--- Start ---

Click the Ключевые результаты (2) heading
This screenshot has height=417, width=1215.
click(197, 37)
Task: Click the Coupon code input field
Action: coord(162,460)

--- End ---

* WRITTEN TASK *
Return each line of the records above unchanged, keeping their original order.

* CORRECT OUTPUT *
Click the Ключевые результаты (2) heading
This screenshot has height=417, width=1215.
click(197, 37)
Task: Click the Coupon code input field
Action: coord(162,460)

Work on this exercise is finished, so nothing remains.